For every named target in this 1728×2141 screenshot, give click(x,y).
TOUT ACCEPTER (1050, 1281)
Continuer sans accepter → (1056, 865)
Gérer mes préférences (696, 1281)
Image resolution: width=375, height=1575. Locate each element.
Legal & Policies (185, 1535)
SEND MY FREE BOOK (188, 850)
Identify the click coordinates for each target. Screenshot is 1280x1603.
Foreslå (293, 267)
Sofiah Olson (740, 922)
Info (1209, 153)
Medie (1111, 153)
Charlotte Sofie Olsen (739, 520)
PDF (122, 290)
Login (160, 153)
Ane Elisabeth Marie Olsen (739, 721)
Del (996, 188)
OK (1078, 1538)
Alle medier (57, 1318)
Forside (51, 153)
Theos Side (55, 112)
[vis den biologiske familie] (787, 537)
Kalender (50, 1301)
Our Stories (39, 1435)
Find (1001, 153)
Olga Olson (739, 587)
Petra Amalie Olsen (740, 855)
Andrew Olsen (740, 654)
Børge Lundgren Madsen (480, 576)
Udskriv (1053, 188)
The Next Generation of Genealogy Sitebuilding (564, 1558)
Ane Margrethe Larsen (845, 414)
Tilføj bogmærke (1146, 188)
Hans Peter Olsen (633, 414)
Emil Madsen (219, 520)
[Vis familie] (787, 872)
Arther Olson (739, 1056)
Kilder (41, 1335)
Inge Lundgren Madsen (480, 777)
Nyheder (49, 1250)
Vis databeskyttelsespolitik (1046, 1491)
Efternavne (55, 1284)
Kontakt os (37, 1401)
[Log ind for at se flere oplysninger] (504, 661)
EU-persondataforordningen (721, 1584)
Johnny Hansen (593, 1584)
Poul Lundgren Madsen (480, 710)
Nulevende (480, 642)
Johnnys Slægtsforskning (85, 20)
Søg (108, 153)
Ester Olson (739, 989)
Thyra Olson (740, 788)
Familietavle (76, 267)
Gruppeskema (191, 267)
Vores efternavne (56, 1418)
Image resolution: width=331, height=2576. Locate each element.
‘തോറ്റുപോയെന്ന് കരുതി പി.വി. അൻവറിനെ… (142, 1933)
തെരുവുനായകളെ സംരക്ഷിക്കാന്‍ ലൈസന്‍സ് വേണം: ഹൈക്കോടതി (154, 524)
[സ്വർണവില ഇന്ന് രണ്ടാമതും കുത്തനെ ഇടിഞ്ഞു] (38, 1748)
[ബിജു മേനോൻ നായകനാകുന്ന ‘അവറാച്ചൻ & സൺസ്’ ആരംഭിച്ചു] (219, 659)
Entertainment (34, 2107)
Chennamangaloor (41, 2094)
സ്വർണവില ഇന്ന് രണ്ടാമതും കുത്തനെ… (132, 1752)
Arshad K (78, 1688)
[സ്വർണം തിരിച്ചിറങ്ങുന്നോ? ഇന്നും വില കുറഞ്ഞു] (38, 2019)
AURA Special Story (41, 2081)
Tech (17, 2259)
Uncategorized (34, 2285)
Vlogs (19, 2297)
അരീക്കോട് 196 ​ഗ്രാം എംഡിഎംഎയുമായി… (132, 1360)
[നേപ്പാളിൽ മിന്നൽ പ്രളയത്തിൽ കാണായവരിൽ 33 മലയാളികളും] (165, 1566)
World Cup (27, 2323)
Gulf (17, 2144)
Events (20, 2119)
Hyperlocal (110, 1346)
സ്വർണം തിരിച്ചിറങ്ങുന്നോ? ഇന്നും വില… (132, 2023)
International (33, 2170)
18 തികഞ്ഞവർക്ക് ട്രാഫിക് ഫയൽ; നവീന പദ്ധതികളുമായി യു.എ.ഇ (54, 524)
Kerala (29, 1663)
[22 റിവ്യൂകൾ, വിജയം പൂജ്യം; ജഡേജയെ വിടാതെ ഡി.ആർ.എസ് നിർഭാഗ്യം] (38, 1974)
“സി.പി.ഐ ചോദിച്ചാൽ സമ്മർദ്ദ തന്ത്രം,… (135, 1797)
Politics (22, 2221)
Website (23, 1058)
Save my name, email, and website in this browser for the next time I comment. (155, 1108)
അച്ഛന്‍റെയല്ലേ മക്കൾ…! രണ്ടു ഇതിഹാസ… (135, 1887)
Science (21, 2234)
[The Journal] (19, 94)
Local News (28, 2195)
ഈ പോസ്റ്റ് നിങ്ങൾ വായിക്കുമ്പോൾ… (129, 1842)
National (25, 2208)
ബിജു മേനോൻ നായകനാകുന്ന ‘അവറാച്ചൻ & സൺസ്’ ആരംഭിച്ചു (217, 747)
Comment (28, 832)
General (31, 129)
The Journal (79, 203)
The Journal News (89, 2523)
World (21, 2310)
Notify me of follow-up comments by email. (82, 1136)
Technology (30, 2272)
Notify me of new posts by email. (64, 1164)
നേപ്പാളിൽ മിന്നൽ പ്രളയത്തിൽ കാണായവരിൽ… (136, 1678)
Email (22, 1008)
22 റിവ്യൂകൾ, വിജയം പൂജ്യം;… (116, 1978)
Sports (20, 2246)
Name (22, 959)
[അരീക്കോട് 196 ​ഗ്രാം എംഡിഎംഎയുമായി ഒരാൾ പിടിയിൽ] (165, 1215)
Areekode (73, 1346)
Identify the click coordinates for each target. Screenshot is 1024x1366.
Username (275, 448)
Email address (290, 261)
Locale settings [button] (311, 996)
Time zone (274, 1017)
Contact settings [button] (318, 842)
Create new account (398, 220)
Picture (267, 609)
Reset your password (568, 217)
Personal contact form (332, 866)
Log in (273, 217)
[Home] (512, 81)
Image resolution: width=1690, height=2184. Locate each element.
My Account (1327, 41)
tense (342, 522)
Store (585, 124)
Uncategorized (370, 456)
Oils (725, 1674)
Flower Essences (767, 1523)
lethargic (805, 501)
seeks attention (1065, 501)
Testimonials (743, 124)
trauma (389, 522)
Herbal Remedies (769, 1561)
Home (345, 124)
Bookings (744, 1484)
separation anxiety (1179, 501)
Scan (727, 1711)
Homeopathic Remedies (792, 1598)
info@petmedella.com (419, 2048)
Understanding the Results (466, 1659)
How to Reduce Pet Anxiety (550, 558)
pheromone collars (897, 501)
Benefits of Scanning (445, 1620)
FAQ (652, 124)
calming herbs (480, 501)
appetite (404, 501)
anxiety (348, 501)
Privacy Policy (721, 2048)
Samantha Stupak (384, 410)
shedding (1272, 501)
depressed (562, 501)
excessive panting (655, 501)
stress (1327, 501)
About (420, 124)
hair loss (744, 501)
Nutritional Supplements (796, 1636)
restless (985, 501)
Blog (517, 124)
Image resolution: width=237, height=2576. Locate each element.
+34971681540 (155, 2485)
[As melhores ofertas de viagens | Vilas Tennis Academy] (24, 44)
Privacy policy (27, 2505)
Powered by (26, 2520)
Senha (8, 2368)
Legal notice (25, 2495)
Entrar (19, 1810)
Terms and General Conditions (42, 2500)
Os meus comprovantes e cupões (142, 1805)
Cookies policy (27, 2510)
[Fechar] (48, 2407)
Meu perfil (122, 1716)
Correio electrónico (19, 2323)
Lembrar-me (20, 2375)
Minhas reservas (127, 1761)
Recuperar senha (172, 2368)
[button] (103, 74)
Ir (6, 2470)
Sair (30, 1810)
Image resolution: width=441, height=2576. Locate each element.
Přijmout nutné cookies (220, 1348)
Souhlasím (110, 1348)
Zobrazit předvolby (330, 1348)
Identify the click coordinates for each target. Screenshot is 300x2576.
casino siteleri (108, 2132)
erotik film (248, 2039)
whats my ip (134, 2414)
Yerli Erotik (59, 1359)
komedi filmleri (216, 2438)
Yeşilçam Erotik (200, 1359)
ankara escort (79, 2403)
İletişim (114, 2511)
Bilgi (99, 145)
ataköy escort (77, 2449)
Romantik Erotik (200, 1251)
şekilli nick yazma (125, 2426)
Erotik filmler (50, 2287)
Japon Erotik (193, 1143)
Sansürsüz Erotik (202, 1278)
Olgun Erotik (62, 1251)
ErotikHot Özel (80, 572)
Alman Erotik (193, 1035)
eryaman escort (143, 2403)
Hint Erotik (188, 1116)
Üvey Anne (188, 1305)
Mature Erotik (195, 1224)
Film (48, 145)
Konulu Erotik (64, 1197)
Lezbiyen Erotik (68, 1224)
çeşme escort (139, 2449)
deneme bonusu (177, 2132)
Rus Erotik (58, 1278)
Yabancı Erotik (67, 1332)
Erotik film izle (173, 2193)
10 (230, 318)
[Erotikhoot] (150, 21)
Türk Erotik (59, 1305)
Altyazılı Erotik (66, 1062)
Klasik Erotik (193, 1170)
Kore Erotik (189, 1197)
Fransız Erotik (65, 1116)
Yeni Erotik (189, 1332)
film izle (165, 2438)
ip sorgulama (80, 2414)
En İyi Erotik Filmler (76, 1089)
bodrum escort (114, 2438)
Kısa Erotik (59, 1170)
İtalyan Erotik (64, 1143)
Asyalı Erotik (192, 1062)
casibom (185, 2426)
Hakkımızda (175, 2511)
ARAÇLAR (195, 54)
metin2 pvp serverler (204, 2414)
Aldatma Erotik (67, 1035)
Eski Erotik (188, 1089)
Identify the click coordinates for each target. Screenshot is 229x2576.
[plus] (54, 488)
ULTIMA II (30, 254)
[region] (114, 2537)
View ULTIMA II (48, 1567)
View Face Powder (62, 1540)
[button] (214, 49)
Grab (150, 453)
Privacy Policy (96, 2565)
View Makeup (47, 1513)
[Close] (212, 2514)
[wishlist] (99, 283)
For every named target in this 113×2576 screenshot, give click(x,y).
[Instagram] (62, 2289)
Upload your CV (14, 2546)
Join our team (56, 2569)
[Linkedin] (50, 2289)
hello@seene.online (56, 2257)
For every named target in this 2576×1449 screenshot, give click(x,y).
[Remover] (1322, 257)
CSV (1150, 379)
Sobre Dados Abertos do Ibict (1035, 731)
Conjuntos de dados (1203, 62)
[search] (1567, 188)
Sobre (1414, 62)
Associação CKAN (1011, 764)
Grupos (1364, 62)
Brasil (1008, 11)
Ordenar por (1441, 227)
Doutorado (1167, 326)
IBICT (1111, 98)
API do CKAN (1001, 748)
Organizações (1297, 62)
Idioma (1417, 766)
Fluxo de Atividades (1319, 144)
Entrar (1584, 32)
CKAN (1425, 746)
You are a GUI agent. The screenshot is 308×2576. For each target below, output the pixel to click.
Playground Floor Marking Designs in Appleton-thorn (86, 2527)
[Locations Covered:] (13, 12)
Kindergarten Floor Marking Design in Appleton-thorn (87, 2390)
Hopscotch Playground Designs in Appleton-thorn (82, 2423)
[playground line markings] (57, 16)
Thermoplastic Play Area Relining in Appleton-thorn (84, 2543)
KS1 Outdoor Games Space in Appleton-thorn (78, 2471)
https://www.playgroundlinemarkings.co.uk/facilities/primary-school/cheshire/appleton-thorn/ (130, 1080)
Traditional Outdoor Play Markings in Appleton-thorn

* * * * *

ASSIGNED TASK ▸ Throughout the material above, find each line with "Designs" and return it.

EXERCISE RESULT ▸
Playground Floor Marking Designs in Appleton-thorn (86, 2527)
Hopscotch Playground Designs in Appleton-thorn (82, 2423)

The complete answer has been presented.